The crossing takes about two and a half hours, and the shift in scale is apparent before we dock. Kefalonia is the largest of the Ionian Islands — nearly ten times the size of Paxi, substantially larger than Ithaki — and it presents itself accordingly. The mountains are higher, the coastline more varied, the towns more substantial. After the intimacy of Ithaki, the effect is almost cinematic.
This is the epilogue. In narrative terms, Kefalonia is what comes after homecoming — the largest and most complex chapter, where the story opens beyond the scope of any single myth. The island's history is too dense for one thread to contain: Mycenaean settlements, Roman occupation, Byzantine churches, Venetian fortifications, Ottoman raids, French administration, British rule, and then the 1953 earthquake that levelled most of it and required the island to rebuild almost from nothing.

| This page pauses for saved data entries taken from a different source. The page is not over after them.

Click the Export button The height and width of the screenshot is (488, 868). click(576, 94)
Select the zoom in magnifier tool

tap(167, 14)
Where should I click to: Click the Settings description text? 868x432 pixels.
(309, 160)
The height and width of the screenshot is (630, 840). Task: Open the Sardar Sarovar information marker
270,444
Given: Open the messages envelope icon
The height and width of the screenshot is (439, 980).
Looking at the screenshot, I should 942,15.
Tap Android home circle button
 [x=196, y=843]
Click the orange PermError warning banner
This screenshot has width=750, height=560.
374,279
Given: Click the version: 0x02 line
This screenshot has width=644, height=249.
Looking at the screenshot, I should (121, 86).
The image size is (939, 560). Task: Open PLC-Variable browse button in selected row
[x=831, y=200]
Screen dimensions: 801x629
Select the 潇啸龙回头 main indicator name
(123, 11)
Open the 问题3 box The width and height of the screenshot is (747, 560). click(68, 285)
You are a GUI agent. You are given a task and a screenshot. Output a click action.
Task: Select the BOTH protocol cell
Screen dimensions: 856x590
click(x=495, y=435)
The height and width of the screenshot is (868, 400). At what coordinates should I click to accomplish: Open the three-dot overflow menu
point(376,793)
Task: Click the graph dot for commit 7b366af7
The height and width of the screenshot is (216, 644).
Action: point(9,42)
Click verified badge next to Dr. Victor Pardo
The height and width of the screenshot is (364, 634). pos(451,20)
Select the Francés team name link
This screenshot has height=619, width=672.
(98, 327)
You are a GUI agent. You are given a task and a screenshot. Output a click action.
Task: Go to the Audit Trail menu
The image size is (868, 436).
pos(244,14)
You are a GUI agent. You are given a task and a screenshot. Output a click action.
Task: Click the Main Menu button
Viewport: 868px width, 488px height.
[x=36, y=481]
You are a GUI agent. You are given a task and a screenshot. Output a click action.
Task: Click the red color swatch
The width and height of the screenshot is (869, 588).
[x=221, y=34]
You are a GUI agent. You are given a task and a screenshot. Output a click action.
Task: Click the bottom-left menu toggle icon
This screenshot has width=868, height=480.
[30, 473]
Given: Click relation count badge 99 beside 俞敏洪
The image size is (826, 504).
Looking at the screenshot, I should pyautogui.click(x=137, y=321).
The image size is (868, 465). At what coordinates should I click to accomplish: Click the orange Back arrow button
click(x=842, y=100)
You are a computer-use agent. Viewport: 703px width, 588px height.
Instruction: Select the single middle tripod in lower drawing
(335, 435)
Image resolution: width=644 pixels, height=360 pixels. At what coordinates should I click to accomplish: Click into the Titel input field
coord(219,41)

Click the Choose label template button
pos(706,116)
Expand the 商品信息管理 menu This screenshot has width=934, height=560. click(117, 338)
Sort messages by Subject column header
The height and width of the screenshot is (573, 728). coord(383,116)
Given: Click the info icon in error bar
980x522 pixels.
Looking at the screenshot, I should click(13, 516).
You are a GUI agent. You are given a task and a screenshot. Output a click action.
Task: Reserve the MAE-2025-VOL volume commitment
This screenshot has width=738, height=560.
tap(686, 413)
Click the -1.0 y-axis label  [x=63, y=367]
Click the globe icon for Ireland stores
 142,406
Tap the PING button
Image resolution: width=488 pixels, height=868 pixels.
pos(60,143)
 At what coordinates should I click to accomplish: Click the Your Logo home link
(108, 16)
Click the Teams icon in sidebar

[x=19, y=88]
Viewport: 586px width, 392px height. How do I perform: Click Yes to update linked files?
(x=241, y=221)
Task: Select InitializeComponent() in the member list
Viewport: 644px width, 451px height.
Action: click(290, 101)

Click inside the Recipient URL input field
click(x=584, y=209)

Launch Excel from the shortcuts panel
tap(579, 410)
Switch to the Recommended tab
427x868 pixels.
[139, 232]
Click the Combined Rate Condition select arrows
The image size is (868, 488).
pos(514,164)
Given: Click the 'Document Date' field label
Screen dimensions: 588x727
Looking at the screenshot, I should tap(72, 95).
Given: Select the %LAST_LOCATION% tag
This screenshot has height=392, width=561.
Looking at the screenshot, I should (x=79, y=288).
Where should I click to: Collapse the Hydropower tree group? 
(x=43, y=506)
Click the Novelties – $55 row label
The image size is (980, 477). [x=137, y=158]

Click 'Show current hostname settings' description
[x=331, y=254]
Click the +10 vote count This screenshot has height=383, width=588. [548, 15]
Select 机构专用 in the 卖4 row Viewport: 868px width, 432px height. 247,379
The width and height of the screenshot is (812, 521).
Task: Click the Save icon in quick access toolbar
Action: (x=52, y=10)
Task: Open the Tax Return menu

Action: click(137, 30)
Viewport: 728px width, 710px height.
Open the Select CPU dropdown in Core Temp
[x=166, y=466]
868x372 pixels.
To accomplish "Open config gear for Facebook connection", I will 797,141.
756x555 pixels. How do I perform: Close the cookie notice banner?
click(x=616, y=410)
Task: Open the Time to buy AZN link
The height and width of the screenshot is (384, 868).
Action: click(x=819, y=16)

We begin at the Robola Winery Cooperative in the island's interior. Robola grapes grow only on Kefalonia's limestone slopes — the grape is technically permitted in one or two other small areas of Greece but the variety has found its home here. The Venetians prized the wine enough to export it; the cooperative, established in 1983, continues a production tradition that predates them. We taste, we consider, we proceed.
The afternoon settles us into Argostoli, the rebuilt capital on the island's western bay — a working port town with ferries to Athens and Italy, good tavernas, and the particular energy of a place that had to start again within living memory and chose to do so with some confidence.